§ Challenge
Below are some entries. Reproduce them word for word, beginning at the line that contains "Task: Open Uju Anya's profile picture" and stopping after the line that contains "coord(659,255)", and omit the pictures.

○ ○ ○ ○ ○

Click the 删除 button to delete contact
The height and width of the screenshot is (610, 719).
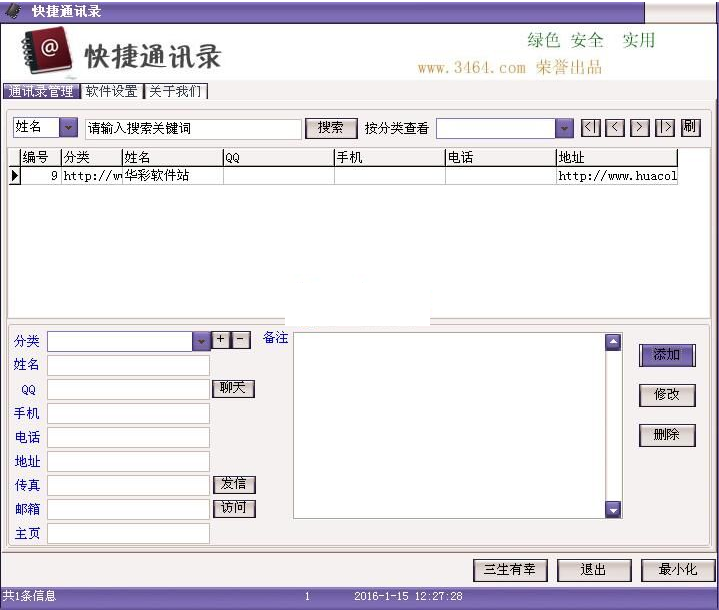666,435
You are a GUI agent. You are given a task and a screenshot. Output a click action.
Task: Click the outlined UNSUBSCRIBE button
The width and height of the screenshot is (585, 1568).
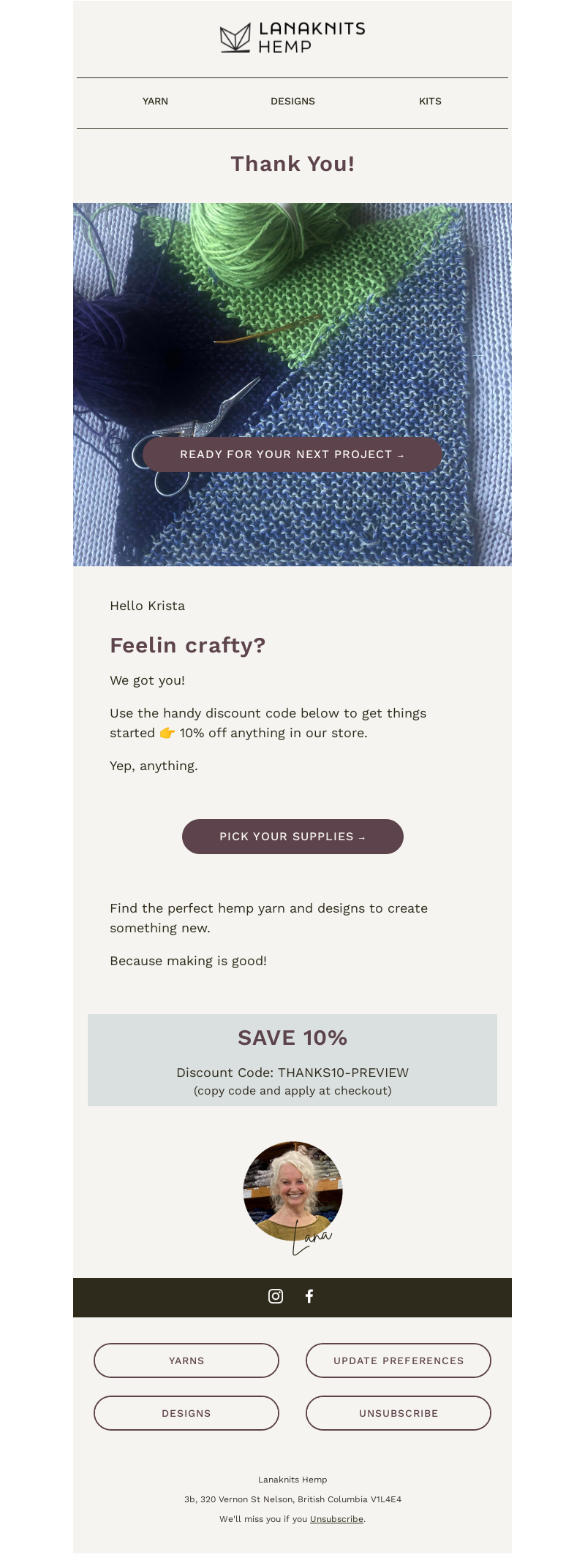[399, 1413]
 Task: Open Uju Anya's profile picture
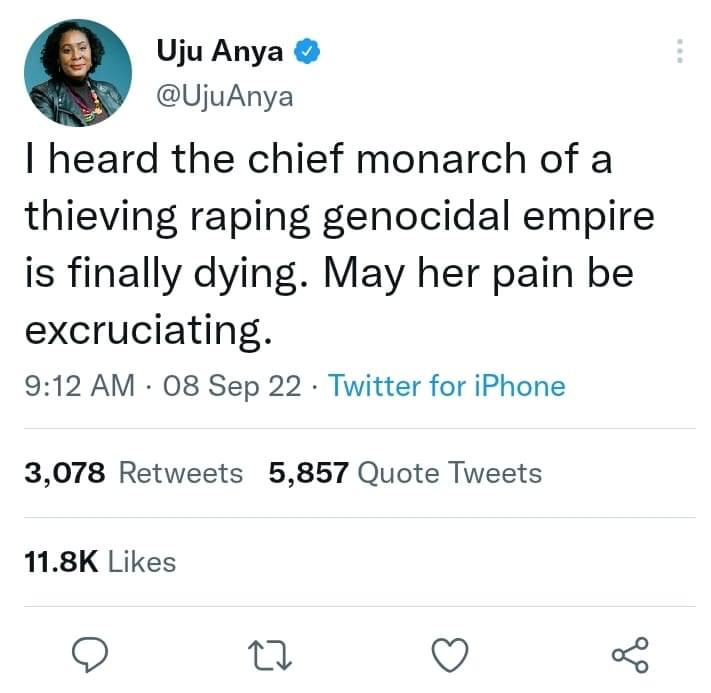[x=77, y=74]
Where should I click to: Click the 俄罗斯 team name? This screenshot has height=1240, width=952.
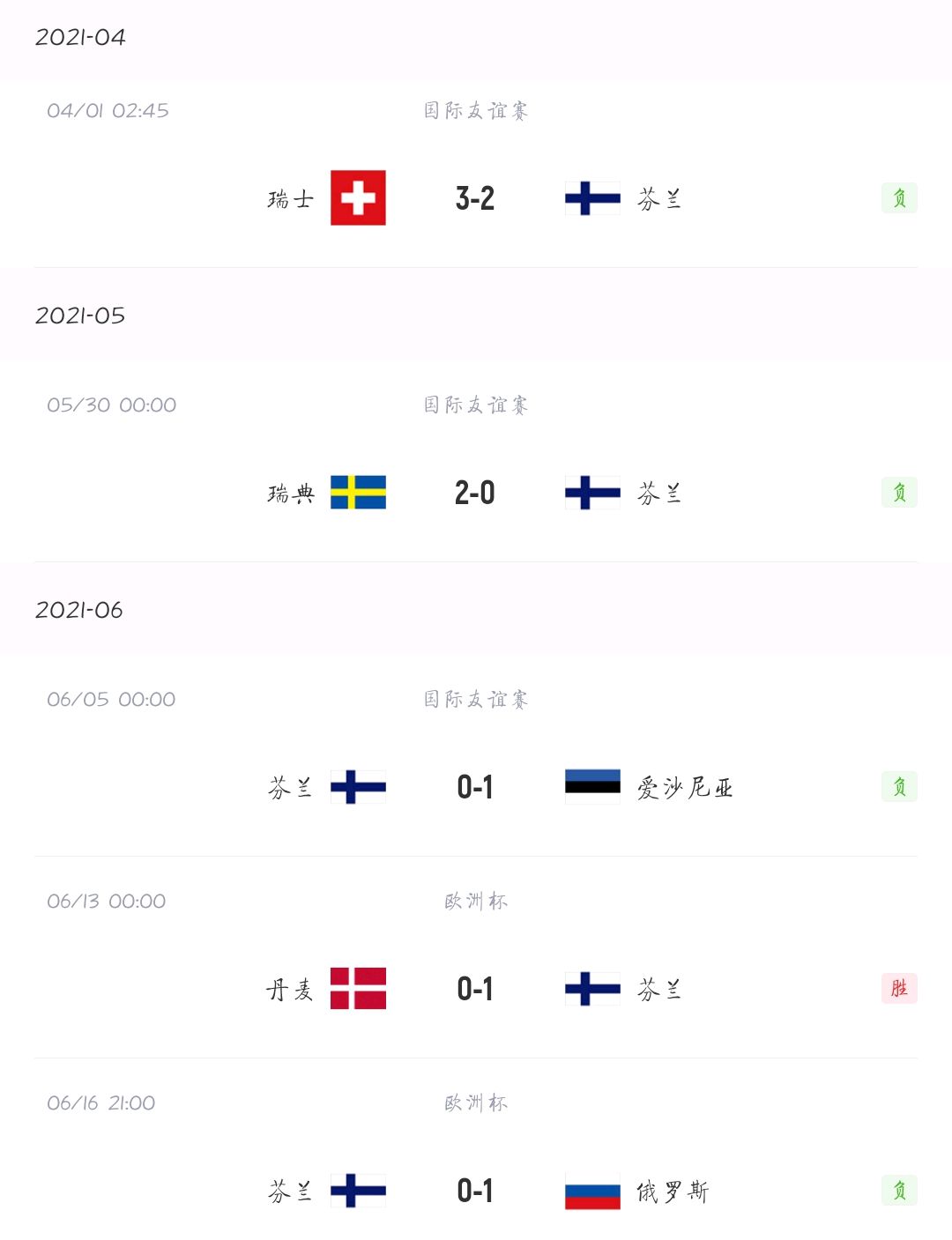[673, 1192]
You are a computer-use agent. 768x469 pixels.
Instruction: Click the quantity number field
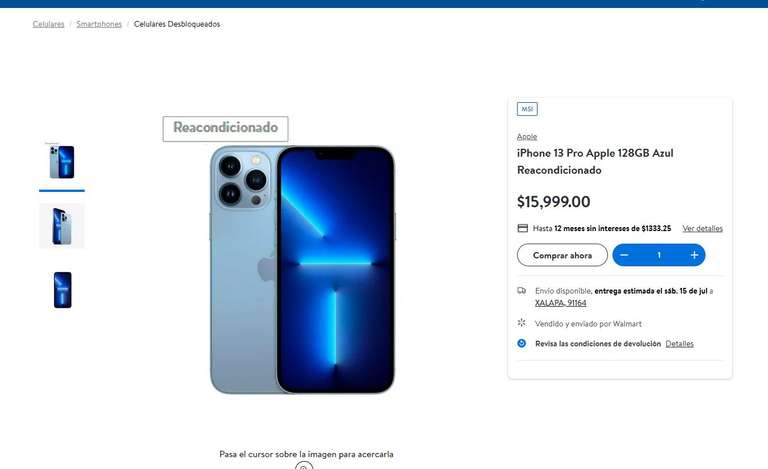coord(659,255)
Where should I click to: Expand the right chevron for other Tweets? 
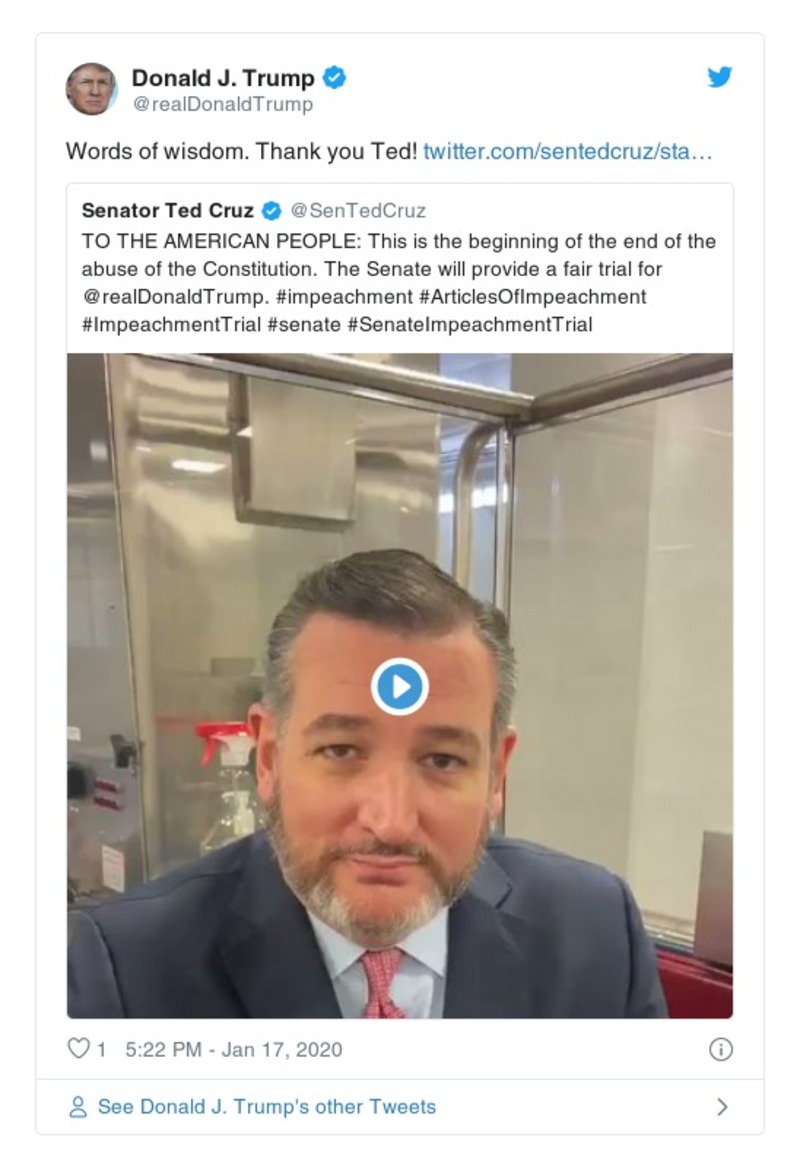(x=722, y=1107)
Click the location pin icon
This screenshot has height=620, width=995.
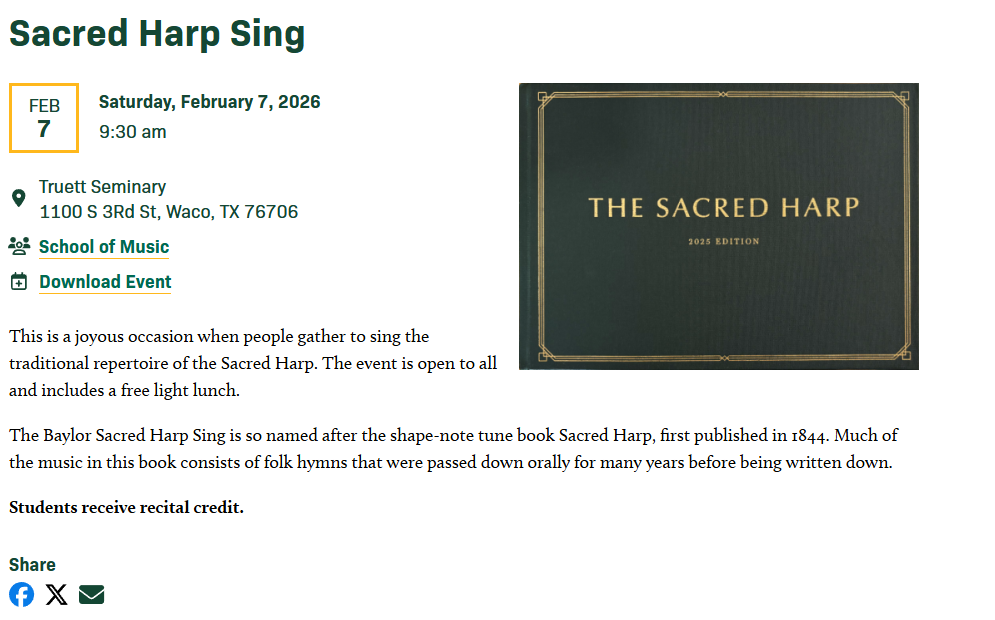coord(18,198)
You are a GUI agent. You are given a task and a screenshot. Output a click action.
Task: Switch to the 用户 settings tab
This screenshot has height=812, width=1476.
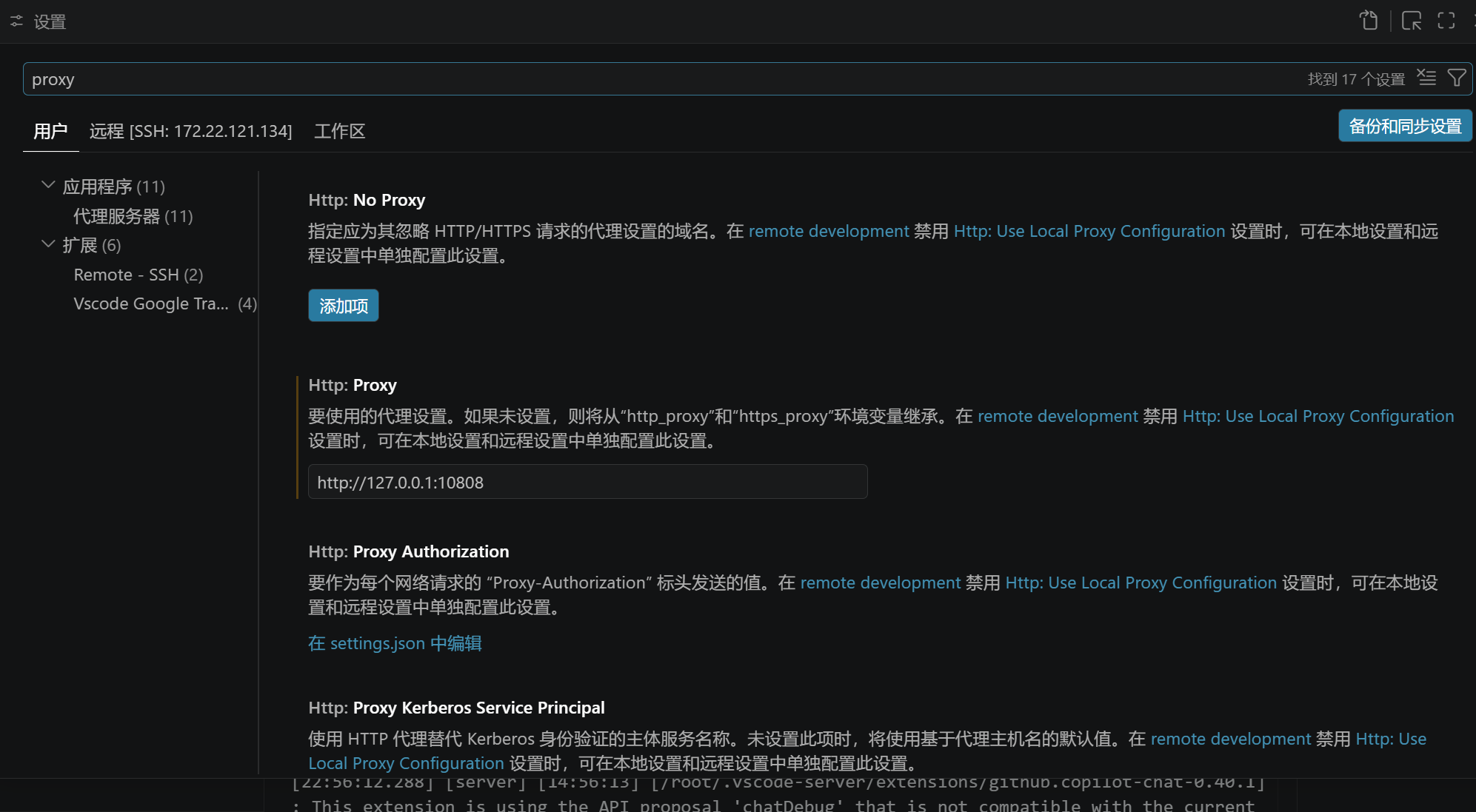click(x=50, y=131)
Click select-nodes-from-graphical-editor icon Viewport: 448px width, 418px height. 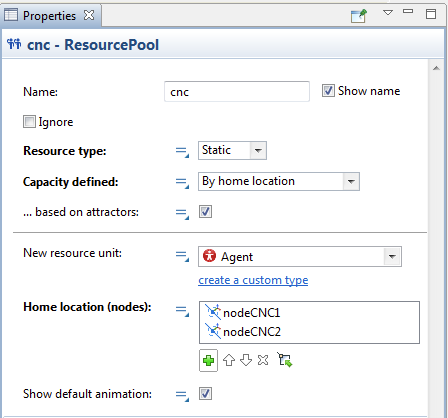point(285,360)
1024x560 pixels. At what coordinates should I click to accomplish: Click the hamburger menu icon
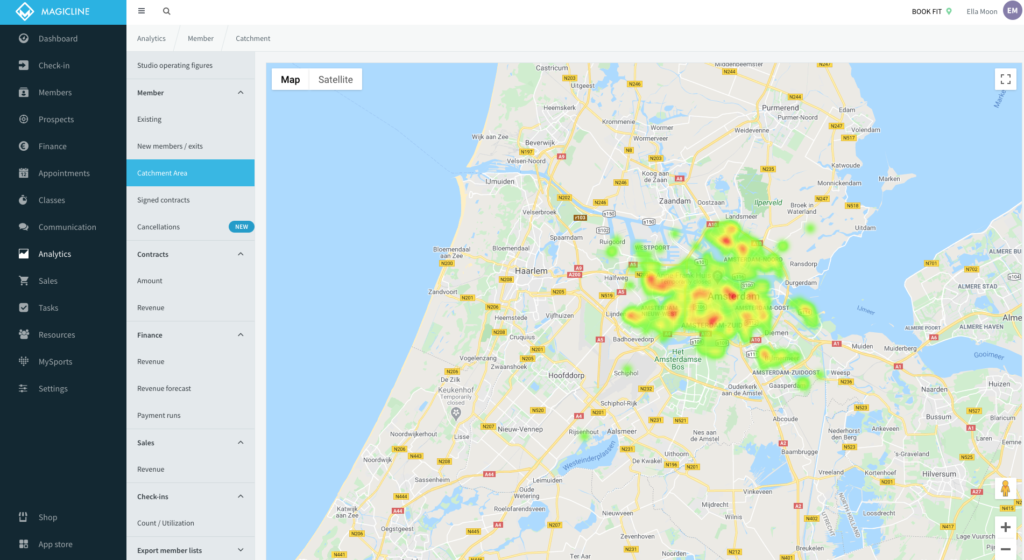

○ ○ ○ ○ ○

§ Output of the task
 Task: Open Uju Anya's profile picture
[x=77, y=74]
Where should I click to: Click the 俄罗斯 team name? This screenshot has height=1240, width=952.
[673, 1192]
You are a computer-use agent. 768x469 pixels.
Instruction: Click the quantity number field
coord(659,255)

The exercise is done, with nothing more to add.